With the prospect of four years in majority government, the Liberals may address some of Ontario’s economic challenges.  However, normal economic recovery/progress may also provide desperately needed jobs/tax revenue. Federally, for the 2015 election, political entrails readers suggest Wynne benefitted from running against PM Harper as much as against Hudak.  Federal Tories cannot be comforted by Tory losses in metropolitan Toronto; Harper needs those seats for his majority.  On the other hand, there is a somewhat shaggy political maxim that Ontario prefers to have one party governing in Ottawa and another in Toronto.  For the foreseeable future, it is Liberals in Toronto.

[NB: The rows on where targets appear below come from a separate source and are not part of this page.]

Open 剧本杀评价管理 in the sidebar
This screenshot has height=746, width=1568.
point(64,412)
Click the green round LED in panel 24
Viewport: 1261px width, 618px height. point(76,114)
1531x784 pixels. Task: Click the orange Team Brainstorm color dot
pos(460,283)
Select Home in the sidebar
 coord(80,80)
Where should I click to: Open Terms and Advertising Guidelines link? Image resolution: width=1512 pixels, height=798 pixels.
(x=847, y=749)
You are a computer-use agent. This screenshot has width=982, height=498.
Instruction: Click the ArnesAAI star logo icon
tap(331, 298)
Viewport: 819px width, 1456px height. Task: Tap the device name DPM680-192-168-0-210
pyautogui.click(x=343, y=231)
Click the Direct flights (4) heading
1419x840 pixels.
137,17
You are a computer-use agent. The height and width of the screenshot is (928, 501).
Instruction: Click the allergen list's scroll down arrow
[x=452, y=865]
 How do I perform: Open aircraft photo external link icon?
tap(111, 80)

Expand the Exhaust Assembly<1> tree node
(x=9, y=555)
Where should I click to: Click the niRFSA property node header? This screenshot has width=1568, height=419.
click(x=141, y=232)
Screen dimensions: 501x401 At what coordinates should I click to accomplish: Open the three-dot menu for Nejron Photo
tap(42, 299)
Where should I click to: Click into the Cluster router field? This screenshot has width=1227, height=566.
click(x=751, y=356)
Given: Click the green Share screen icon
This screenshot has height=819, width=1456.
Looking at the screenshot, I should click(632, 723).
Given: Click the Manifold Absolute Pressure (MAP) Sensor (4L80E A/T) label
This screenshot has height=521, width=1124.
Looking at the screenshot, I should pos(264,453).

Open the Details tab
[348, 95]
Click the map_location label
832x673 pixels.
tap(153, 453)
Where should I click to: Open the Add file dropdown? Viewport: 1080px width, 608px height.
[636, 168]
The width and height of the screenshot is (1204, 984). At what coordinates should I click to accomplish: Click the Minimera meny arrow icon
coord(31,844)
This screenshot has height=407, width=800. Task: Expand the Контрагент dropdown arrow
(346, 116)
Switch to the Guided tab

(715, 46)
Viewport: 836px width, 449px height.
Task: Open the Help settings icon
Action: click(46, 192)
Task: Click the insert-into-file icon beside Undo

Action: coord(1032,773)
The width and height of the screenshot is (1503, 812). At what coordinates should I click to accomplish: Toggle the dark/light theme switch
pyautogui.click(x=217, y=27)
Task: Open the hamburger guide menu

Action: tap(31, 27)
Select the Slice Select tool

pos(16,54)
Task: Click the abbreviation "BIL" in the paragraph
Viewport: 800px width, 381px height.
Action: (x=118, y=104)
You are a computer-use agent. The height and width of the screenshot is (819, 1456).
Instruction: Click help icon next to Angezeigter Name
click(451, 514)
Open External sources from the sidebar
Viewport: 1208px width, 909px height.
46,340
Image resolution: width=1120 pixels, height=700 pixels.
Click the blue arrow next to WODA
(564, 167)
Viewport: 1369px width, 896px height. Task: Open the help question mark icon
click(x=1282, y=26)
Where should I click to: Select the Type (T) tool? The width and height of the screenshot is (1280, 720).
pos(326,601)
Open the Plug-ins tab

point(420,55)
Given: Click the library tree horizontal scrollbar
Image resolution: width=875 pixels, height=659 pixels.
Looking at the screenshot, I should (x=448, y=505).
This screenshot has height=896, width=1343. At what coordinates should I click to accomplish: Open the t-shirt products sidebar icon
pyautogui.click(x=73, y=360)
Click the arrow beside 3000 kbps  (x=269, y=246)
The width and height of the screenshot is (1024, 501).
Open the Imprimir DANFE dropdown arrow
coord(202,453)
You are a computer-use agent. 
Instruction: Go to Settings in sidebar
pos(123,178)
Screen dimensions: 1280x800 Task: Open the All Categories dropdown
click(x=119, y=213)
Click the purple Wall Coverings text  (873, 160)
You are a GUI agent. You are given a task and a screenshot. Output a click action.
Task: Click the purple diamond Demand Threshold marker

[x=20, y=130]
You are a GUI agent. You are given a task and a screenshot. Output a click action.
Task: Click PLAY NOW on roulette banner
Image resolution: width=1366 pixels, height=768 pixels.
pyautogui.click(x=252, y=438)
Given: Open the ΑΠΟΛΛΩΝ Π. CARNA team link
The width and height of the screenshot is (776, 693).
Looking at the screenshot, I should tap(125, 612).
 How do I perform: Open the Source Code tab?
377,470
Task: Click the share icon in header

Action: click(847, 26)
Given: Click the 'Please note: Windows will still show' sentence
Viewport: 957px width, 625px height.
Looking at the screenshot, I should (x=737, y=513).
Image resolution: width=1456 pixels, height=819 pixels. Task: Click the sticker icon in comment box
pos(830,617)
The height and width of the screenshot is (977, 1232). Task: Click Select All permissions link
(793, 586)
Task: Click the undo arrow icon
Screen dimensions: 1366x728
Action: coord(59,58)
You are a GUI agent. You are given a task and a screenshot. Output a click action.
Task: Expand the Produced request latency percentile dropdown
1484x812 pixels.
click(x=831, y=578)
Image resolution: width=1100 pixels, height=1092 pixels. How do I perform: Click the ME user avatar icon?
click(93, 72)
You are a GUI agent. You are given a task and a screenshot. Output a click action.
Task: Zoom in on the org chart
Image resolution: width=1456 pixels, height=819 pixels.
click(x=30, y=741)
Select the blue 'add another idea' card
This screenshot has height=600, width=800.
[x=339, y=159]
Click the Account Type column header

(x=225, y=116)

BILATERAL U.S.-CANADA RELATIONS

Keystone, Keystone, Keystone. 

Why does the United States continue to delay a decision on the Keystone XL pipeline designed to move Albertan heavy oil to the United States? To Canadian commentators, the delay ranges from inexplicable to deliberately malicious. At the minimum, they conclude that President Obama is in thrall to extreme environmentalists (who have made defeating Keystone their cause célèbre for the decade) and seizing on one procedural/legislative/juridical device after another to semi-plausibly justify decision delay. Currently, any decision has been pushed past the November 2014 election where environmental activists are enlisted to help save a Democratic senate majority. In truth, given the virtually maniacal intensity of the opposition, the potential for further legal challenge, and the essential antipathy by senior administration officials to carbon-based energy, it is easy to hypothesize that there will be no decision until after the 2016 presidential election.

Thus an issue that at inception appeared “a cloud the size of a man’s hand” has extrapolated into serious cloudy skies for bilateral relations.  PM Harper once memorably characterized approval of the Keystone pipeline as a “no brainer.”  Alas, the decision appears to be managed by zombies in Washington. Ambassador Bruce Heyman, in an exchange with former Canadian ambassador to the United States (Frank McKenna) following a recent major address by the ambassador, attempted to characterize attention to Keystone as obsessive concern over a “scratch” on an otherwise well-functioning vehicle. Technically, that may be true—but it is not what the Canadians believe. Keystone is certainly our decision to make.  But its ramifications are sufficient that Canadians would be fools to be indifferent to the outcome.

Consequently, we are preparing a “you’re another” blame game to the effect that it is really PM Harper’s fault for blithely characterizing the Keystone decision in memorable terms (and subsequently saying that he “wouldn’t take ‘no’ for an answer.”). Or by failing to read the writing on the wall as U.S. environmentalists and their financial supporters surged politically at a time when the president needs all the support he can garner.  Or by de facto interfering in U.S. domestic politics by attempting to generate support of a positive pipeline decision.

Blame Canada has its advantages (certainly won’t irritate U.S. citizens other than always hostile anti-administration critics), but it will make the relationship harder on a topic of greater importance to Ottawa than to Washington. 

 



[1] The “Jack Layton tsunami” refers to the 2011 election when Layton’s New Democrats almost completely destroyed the Bloc Quebecois in Quebec, picking up about 59 seats and reducing the BQ to four.  The entire NDP performance in the 2011 election was far above expectation, vaulting them into Official Opposition status (for first time ever) and reducing the Liberals to third place (also for first time ever).